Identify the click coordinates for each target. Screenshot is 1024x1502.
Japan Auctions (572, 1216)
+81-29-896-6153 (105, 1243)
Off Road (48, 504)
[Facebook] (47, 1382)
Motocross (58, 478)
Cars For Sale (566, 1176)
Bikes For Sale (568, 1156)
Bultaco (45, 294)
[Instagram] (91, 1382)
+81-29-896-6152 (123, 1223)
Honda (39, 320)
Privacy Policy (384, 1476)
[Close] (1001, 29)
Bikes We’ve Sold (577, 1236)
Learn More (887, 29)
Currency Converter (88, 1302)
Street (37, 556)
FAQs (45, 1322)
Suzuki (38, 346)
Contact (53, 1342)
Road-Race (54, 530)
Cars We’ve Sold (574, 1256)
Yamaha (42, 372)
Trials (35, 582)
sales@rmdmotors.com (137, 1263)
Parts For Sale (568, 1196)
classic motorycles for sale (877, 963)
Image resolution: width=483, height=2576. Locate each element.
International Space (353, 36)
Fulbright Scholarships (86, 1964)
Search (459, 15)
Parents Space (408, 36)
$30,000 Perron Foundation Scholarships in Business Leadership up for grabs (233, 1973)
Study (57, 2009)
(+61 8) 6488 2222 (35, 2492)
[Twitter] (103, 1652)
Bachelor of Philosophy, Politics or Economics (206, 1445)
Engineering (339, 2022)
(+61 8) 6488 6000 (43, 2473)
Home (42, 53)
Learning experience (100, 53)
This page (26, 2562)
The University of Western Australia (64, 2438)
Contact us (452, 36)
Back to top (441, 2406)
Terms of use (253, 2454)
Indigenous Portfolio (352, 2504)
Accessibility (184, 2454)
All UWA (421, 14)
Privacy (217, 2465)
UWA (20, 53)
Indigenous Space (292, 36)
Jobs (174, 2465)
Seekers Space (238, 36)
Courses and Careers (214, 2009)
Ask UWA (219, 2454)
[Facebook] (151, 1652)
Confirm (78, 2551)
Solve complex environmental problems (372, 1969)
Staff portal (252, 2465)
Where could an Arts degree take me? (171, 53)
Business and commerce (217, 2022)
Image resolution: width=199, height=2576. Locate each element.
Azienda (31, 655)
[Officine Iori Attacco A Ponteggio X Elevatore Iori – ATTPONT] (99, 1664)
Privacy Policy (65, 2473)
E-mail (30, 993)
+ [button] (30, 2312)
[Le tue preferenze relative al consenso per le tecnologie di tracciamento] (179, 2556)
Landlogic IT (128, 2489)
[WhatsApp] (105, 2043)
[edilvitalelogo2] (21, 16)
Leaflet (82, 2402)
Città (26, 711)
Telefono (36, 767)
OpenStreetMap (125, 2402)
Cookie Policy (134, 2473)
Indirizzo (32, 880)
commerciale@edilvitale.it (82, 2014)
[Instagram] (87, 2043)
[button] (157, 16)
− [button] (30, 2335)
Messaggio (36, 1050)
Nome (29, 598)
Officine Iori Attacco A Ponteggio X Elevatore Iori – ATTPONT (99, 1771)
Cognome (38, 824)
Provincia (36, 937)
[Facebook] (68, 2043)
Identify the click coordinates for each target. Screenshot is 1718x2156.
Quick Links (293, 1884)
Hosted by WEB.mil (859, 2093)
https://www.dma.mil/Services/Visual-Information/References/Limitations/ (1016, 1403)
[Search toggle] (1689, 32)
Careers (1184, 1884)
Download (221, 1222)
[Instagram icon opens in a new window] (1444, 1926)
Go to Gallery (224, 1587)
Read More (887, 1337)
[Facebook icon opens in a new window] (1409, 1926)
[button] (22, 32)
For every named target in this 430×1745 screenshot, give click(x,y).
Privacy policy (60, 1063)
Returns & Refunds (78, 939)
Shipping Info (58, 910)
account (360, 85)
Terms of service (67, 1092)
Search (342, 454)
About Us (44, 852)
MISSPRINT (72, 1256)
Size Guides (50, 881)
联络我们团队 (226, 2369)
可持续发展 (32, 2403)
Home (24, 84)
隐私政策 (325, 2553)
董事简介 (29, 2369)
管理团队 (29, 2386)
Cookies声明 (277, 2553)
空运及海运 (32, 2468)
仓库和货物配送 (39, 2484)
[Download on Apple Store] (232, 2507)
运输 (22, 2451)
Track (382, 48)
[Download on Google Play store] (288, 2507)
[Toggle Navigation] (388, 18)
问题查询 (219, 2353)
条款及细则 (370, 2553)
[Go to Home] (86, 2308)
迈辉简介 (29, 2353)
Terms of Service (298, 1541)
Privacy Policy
•••
### [What to produce]
An accurate, complete transcription of the records above is needed.

### [Solution below]
Identify the click coordinates for each target. Screenshot is 1024x1502.
Japan Auctions (572, 1216)
+81-29-896-6153 (105, 1243)
Off Road (48, 504)
[Facebook] (47, 1382)
Motocross (58, 478)
Cars For Sale (566, 1176)
Bikes For Sale (568, 1156)
Bultaco (45, 294)
[Instagram] (91, 1382)
+81-29-896-6152 (123, 1223)
Honda (39, 320)
Privacy Policy (384, 1476)
[Close] (1001, 29)
Bikes We’ve Sold (577, 1236)
Learn More (887, 29)
Currency Converter (88, 1302)
Street (37, 556)
FAQs (45, 1322)
Suzuki (38, 346)
Contact (53, 1342)
Road-Race (54, 530)
Cars We’ve Sold (574, 1256)
Yamaha (42, 372)
Trials (35, 582)
sales@rmdmotors.com (137, 1263)
Parts For Sale (568, 1196)
classic motorycles for sale (877, 963)
Image resolution: width=483, height=2576. Locate each element.
International Space (353, 36)
Fulbright Scholarships (86, 1964)
Search (459, 15)
Parents Space (408, 36)
$30,000 Perron Foundation Scholarships in Business Leadership up for grabs (233, 1973)
Study (57, 2009)
(+61 8) 6488 2222 (35, 2492)
[Twitter] (103, 1652)
Bachelor of Philosophy, Politics or Economics (206, 1445)
Engineering (339, 2022)
(+61 8) 6488 6000 (43, 2473)
Home (42, 53)
Learning experience (100, 53)
This page (26, 2562)
The University of Western Australia (64, 2438)
Contact us (452, 36)
Back to top (441, 2406)
Terms of use (253, 2454)
Indigenous Portfolio (352, 2504)
Accessibility (184, 2454)
All UWA (421, 14)
Privacy (217, 2465)
UWA (20, 53)
Indigenous Space (292, 36)
Jobs (174, 2465)
Seekers Space (238, 36)
Courses and Careers (214, 2009)
Ask UWA (219, 2454)
[Facebook] (151, 1652)
Confirm (78, 2551)
Solve complex environmental problems (372, 1969)
Staff portal (252, 2465)
Where could an Arts degree take me? (171, 53)
Business and commerce (217, 2022)
Image resolution: width=199, height=2576. Locate each element.
Azienda (31, 655)
[Officine Iori Attacco A Ponteggio X Elevatore Iori – ATTPONT] (99, 1664)
Privacy Policy (65, 2473)
E-mail (30, 993)
+ [button] (30, 2312)
[Le tue preferenze relative al consenso per le tecnologie di tracciamento] (179, 2556)
Landlogic IT (128, 2489)
[WhatsApp] (105, 2043)
[edilvitalelogo2] (21, 16)
Leaflet (82, 2402)
Città (26, 711)
Telefono (36, 767)
OpenStreetMap (125, 2402)
Cookie Policy (134, 2473)
Indirizzo (32, 880)
commerciale@edilvitale.it (82, 2014)
[Instagram] (87, 2043)
[button] (157, 16)
− [button] (30, 2335)
Messaggio (36, 1050)
Nome (29, 598)
Officine Iori Attacco A Ponteggio X Elevatore Iori – ATTPONT (99, 1771)
Cognome (38, 824)
Provincia (36, 937)
[Facebook] (68, 2043)
Identify the click coordinates for each target. Screenshot is 1718x2156.
Quick Links (293, 1884)
Hosted by WEB.mil (859, 2093)
https://www.dma.mil/Services/Visual-Information/References/Limitations/ (1016, 1403)
[Search toggle] (1689, 32)
Careers (1184, 1884)
Download (221, 1222)
[Instagram icon opens in a new window] (1444, 1926)
Go to Gallery (224, 1587)
Read More (887, 1337)
[Facebook icon opens in a new window] (1409, 1926)
[button] (22, 32)
For every named target in this 430×1745 screenshot, give click(x,y).
Privacy policy (60, 1063)
Returns & Refunds (78, 939)
Shipping Info (58, 910)
account (360, 85)
Terms of service (67, 1092)
Search (342, 454)
About Us (44, 852)
MISSPRINT (72, 1256)
Size Guides (50, 881)
联络我们团队 (226, 2369)
可持续发展 (32, 2403)
Home (24, 84)
隐私政策 (325, 2553)
董事简介 (29, 2369)
管理团队 (29, 2386)
Cookies声明 (277, 2553)
空运及海运 (32, 2468)
仓库和货物配送 (39, 2484)
[Download on Apple Store] (232, 2507)
运输 (22, 2451)
Track (382, 48)
[Download on Google Play store] (288, 2507)
[Toggle Navigation] (388, 18)
问题查询 (219, 2353)
条款及细则 (370, 2553)
[Go to Home] (86, 2308)
迈辉简介 (29, 2353)
Terms of Service (298, 1541)
Privacy Policy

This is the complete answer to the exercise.